Is there Clojure module equivalent to Python's lxml?

Is there Clojure module equivalent to Python's lxml? - clojure

I apologize for a second question on the same topic, but I'm confused. Is there a Clojure module that follows lxml, even loosely, or how-to documentation on how to walk through an XML file using Clojure?
In Python, I can open an XML file using the lxml module; parse my way through the data; look for tags like <DeviceID>, <TamperName>, <SecheduledDateTime>, and then peform an action based on the value of one of those tags.
In Clojure, I have been given excellent answers on how to parse using data.xml and then further reduce the data.xml-parsed information by pulling out the :content tag's vals and putting the information in a tree-seq.
However, even that resultant data has other map tags embedded, which obviously do not respond to keys and vals functions.
I could take this data and use regular expression searches, but I feel I'm missing something much simpler.
The data right out of data.xml/parse (calling ret-xml-data) looks like this, using various (first parsed-xml) and other commands at the REPL:
[:tag :TamperExport]
[:attrs {}]
:content
#clojure.data.xml.Element{:tag :Header, :attrs {}, :content
(#clojure.data.xml.Element{:tag :ExportType, :attrs {},
:content ("Tamper Export")}
#clojure.data.xml.Element{:tag :CurrentDateTime,
:attrs {},
:content ("2012-06-26T15:40:22.063")} :attrs {},
:content ("{06643D9B-DCD3-459B-86A6-D21B20A03576}")}
Here is the Clojure code I have so far:
(defn ret-xml-data
"Returns a map of the supplied xml file, as parsed by data.xml/parse."
[xml-fnam]
(let [input-xml (try
(java.io.FileInputStream. xml-fnam)
(catch Exception e))]
(if-not (nil? input-xml)
(xmld/parse input-xml)
nil)))
(defn gen-xml-content-tree
"Returns a tree-seq with :content extracted."
[parsed-xml]
(map :content (first (tree-seq :content :content (:content parsed-xml)))))
I think I may have found a repeatable pattern to the data that will allow me to parse this without creating a hodgepodge:
xml-lib.core=> (first (second cl1))
#clojure.data.xml.Element{:tag :DeviceId, :attrs {}, :content ("80580608")}
xml-lib.core=> (keys (first (second cl1)))
(:tag :attrs :content)
xml-lib.core=> (vals (first (second cl1)))
(:DeviceId {} ("80580608"))
Thank you as always.
Edit:
Add some more testing.
The resulting data, if I ran through the tree-seq structure using a function like doseq, could probably now be parsed with actions taken.

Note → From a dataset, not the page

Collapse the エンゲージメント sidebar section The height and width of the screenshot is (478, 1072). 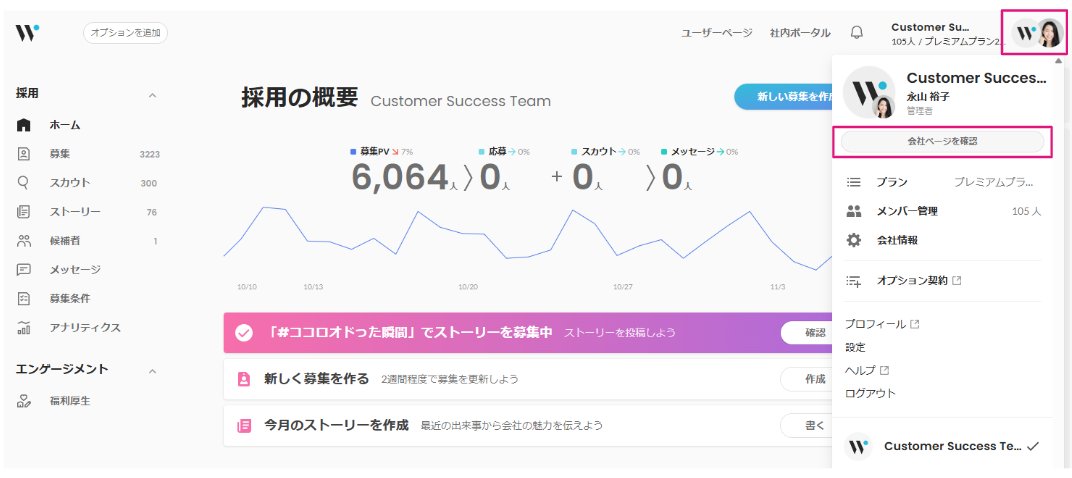[x=152, y=371]
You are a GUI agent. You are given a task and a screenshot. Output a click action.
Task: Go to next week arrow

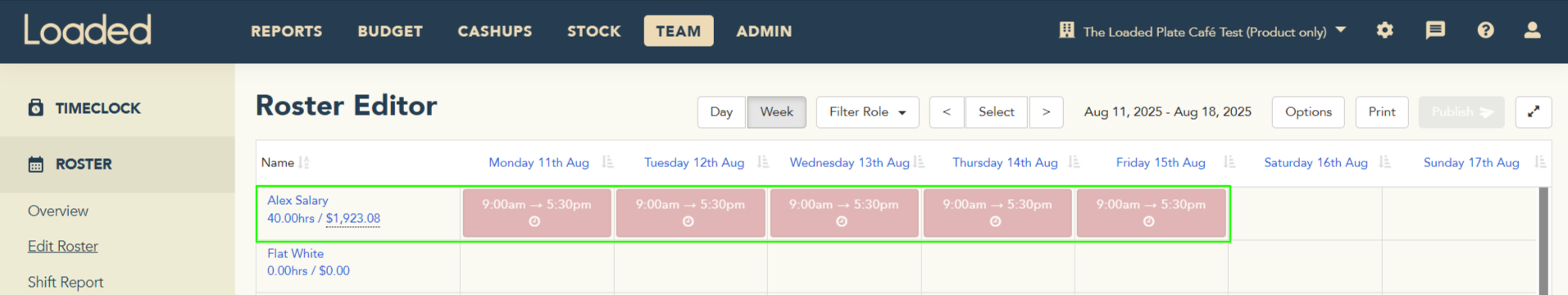(x=1046, y=111)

First, it's hard to tell exactly what you're trying to do. When working on a programming problem, it helps both you and others helping you to have a "small case" you can present and solve before working towards a larger one.
From what it sounds like, you're trying to pull the content out of certain elements and perform actions based on that content.
I put together a small XML file with some simple content to try things out on:
<root>
<someele>
<item1>data</item1>
<deeper>
<item2>else</item2>
</deeper>
</someele>
</root>
I designed it to be what I think is representative of some of the core challenges with the problem at hand - in particular, being able to do stuff at arbitrary levels of nesting in the XML.
Looking at the wonderful Clojure Cheatsheet, I found xml-seq, and tried running it on the clojure.data.xml/parsed xml. The sequence went through each of the elements and then their children, making it easy to iterate over the XML.
To pick out and work with particular items in a sequence, I like using for loops with :when. :when makes it easy to just enter the body of the loop when certain conditions are true. I also make use of the "set as a function" semantics, which checks to see if something is in the set.
(for [ele (xml-seq (load-xml))
:when (#{:item1 :item2} (:tag ele))]
[(:tag ele) (first (:content ele))])
This gets back a sequence of ([:item1 "data"] [:item2 "else"]) that can then easily be acted on in other ways.
One of the key things to try and keep in mind about Clojure is that you tend to not need any special API to do stuff - the core language makes it easy to do most, if not all, that you need to do. Records (which are what you see being returned) are also maps for example, so assoc, dissoc, and so on work on them, and it's how they are intended to be worked with.
If this doesn't help you get to what you need, then could you provide a small sample output and a sample result that you want?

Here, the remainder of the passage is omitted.